Александр Иванович откинулся на спинку дивана.
— Тогда — точно в завязке, — убежденно сказал он, погрозив шутливо пальцем.
Раздались свистки, и поезд тронулся. Больше мы в этот вечер не разговаривали.
Словоохотливость старика оказалась обманчивой. Видно, когда было надо, он умел и помолчать.
Александр Иванович некоторое время, деликатно поминая черта, читал газеты и изредка на меня посматривал, как бы что-то сверяя; потом, с трудом уместив свое могучее тело на диванчике, отвернулся к стене и затих.
Заснул я легко. Всю ночь мне снился Париж. Это был глубокий, яркий и счастливый сон. Проснулся я рано с давно забытым ощущением покоя и беззаботной радости.
Впереди меня ждали новые встречи, новые люди… Впереди была известность. И деньги, которых мне всегда не хватало… Я нежился в постели, прислушиваясь к перестуку колес, и баюкал свою радость.
Когда мы сели за утренний чай, солнечный свет уже вовсю заливал купе.
— Мысли о смерти, — говорил Александр Иванович, шелуша очередное крутое яйцо, — должны облагораживать человека.
— Такое утро! А вы о смерти…
— Думая о смерти, — строго сказал священник, — человек должен становиться более восприимчивым к любым проявлениям жизни. Тогда он будет ценить жизнь — счастье, дарованное Богом и воспринимать ее тоньше, острее… А человек зачастую, думая о смерти, просто испытывает чувство холодного ужаса. И еще было бы неплохо, если бы человек относился к собственной жизни с уважением — как к чему-то, что принадлежит не только ему.

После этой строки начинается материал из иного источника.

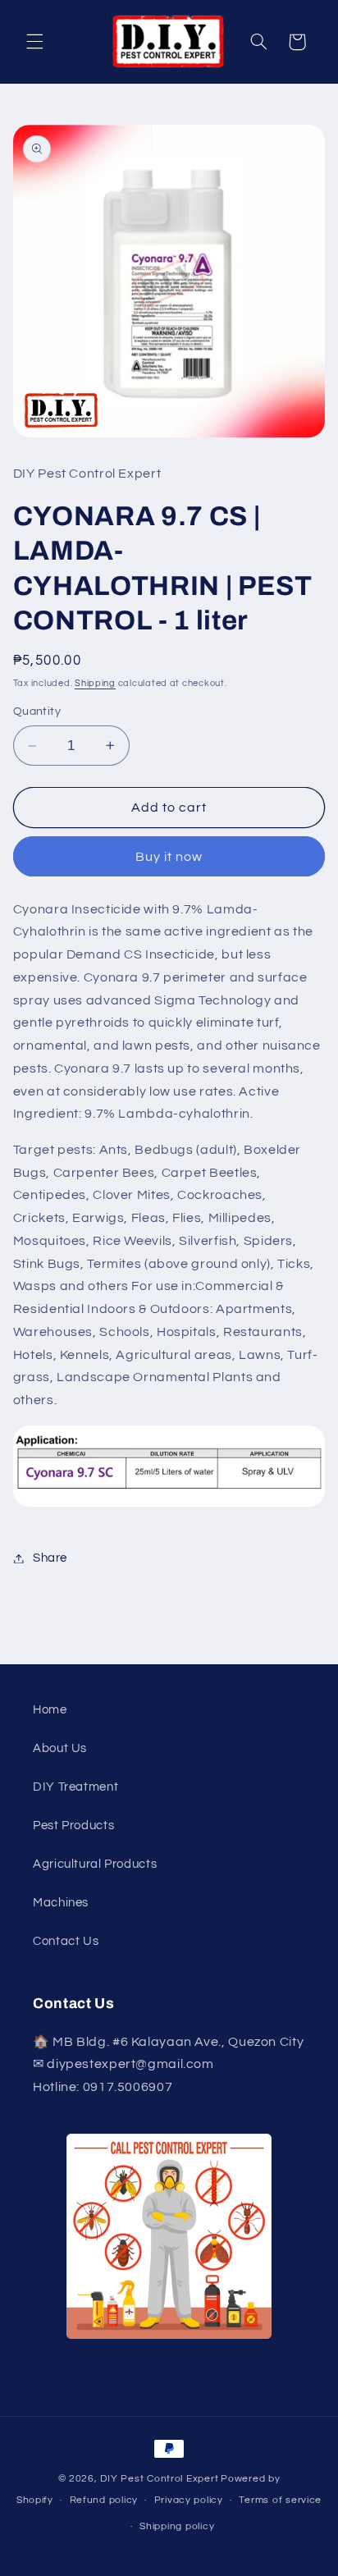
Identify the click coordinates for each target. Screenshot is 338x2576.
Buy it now (169, 856)
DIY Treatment (75, 1787)
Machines (61, 1903)
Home (50, 1710)
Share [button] (50, 1558)
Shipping (95, 683)
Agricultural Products (95, 1864)
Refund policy (104, 2500)
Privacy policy (188, 2500)
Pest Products (73, 1825)
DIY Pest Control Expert (159, 2478)
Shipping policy (176, 2526)
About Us (60, 1748)
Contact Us (65, 1941)
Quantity (37, 711)
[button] (34, 42)
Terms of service (280, 2500)
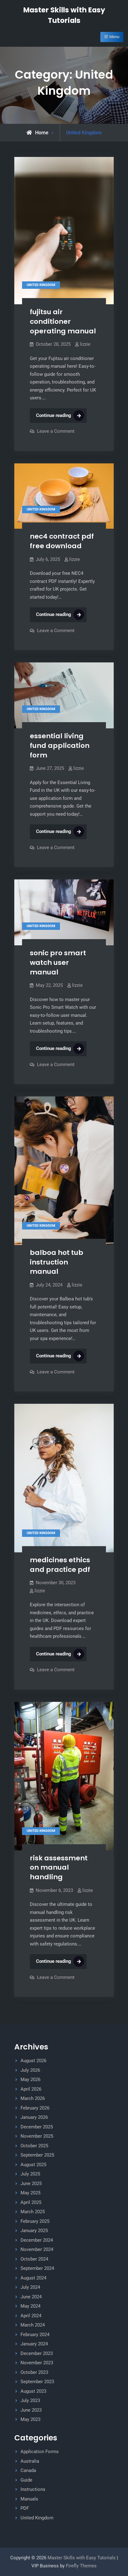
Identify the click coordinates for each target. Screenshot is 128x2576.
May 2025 (30, 2193)
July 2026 (30, 2070)
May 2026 (30, 2079)
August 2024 (33, 2278)
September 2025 (37, 2155)
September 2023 (37, 2381)
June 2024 (31, 2297)
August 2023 (33, 2391)
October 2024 (34, 2259)
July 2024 (30, 2287)
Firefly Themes (81, 2566)
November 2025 (37, 2136)
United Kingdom (41, 285)
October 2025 (34, 2146)
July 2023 (30, 2400)
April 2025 (31, 2202)
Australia (30, 2461)
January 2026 (34, 2117)
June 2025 (31, 2183)
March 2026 (33, 2098)
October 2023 (34, 2372)
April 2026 (31, 2089)
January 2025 (34, 2230)
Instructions (33, 2489)
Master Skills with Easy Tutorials (82, 2558)
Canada (28, 2470)
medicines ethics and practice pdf (60, 1564)
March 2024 (33, 2325)
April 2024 (31, 2315)
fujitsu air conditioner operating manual (63, 321)
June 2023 (31, 2410)
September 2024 (37, 2268)
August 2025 (33, 2164)
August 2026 (33, 2060)
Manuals (29, 2499)
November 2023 (37, 2363)
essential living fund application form (59, 745)
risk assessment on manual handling (59, 1867)
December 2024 (37, 2240)
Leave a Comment (56, 431)
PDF (25, 2508)
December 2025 (37, 2127)
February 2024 (35, 2334)
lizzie (85, 344)
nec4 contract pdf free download (62, 541)
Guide (26, 2480)
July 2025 (30, 2174)
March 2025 (33, 2211)
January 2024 (34, 2344)
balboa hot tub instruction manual (56, 1262)
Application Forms (40, 2451)
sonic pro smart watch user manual (58, 962)
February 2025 (35, 2221)
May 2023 (30, 2419)
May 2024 (30, 2306)
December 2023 (37, 2353)
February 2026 (35, 2108)
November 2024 (37, 2249)
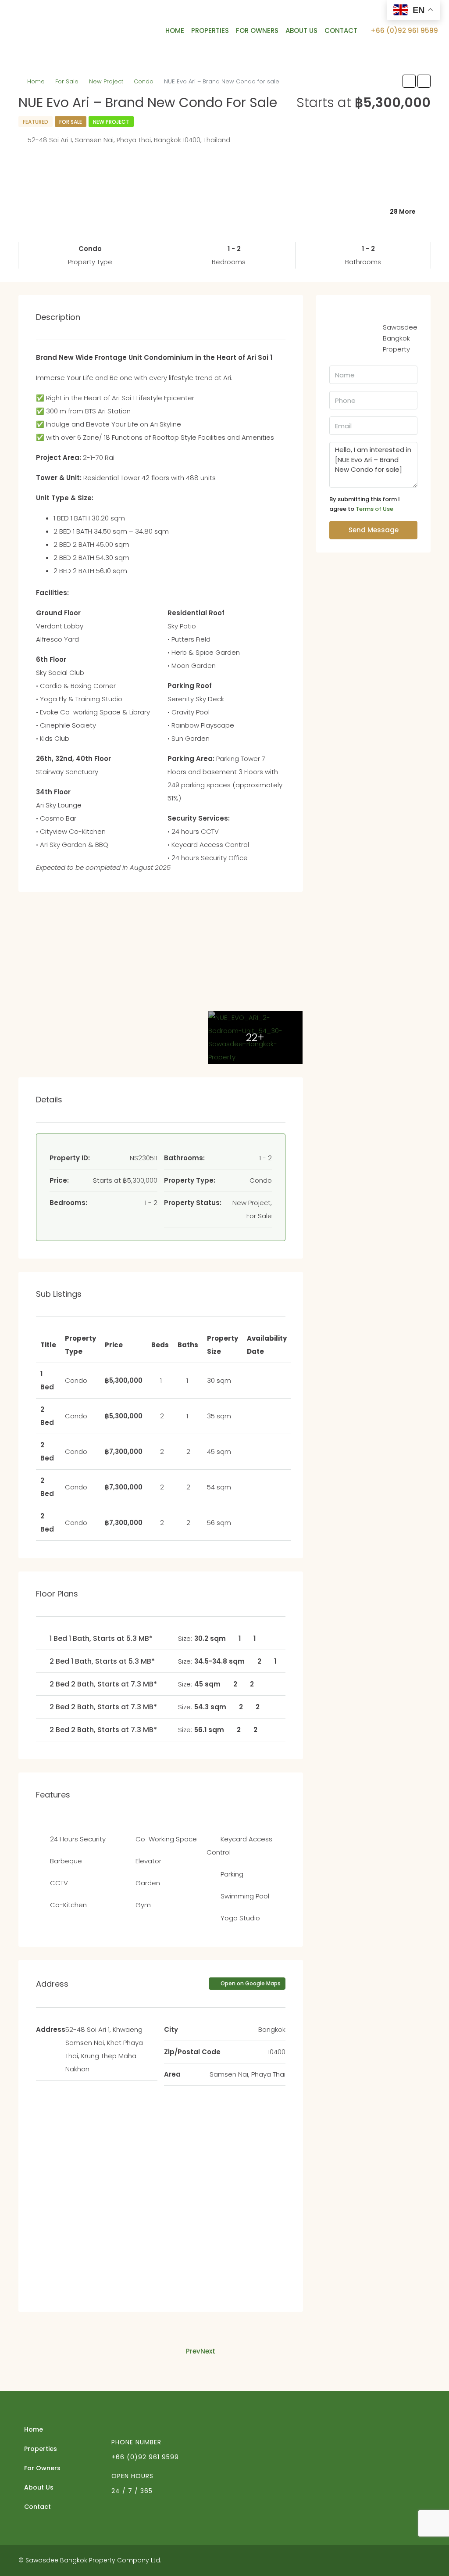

— А зачем живет человек, владыка?
— Вы что, на телевизионной викторине? Вы хотите, — он покосился на меня, — чтобы я так вам сразу и ответил на вопрос, который остается без ответа с того момента, когда человек начал мыслить? Я мог бы известными формулами, придуманными далеко не самыми глупыми людьми, отделаться от вас, не ответив по сути. Но этот вопрос мучил и продолжает мучить меня самого. Я думаю, дело в вере. И не потому, что с верой в душе легче жить… Так уж распорядился Создатель, что на этот вопрос люди, наверно, никогда не ответят. Ответ — за пределами Жизни. Тайна откроется лишь за порогом. После смерти. Но это не значит, что человек должен отказаться от поисков Истины. Возможно, вам покажется, что я противоречу сам себе, но я думаю, что когда-нибудь человек все же приблизится к разгадке, а потом и разгадает ее, и откроется ему Истина, и это будет совместная победа Господа и Человека. Может, это произойдет через сто лет, а может, — завтра, и Истина откроется мне. Или вам. И в это надо верить! Вот вы художник. Отними у вас кисти и краски, будете ли вы тем, кем привыкли ощущать себя? Для вас искусство — та же вера, та же религия. Вас, конечно, посещали сомнения, но ведь вера в свое предназначение, похоже, победила?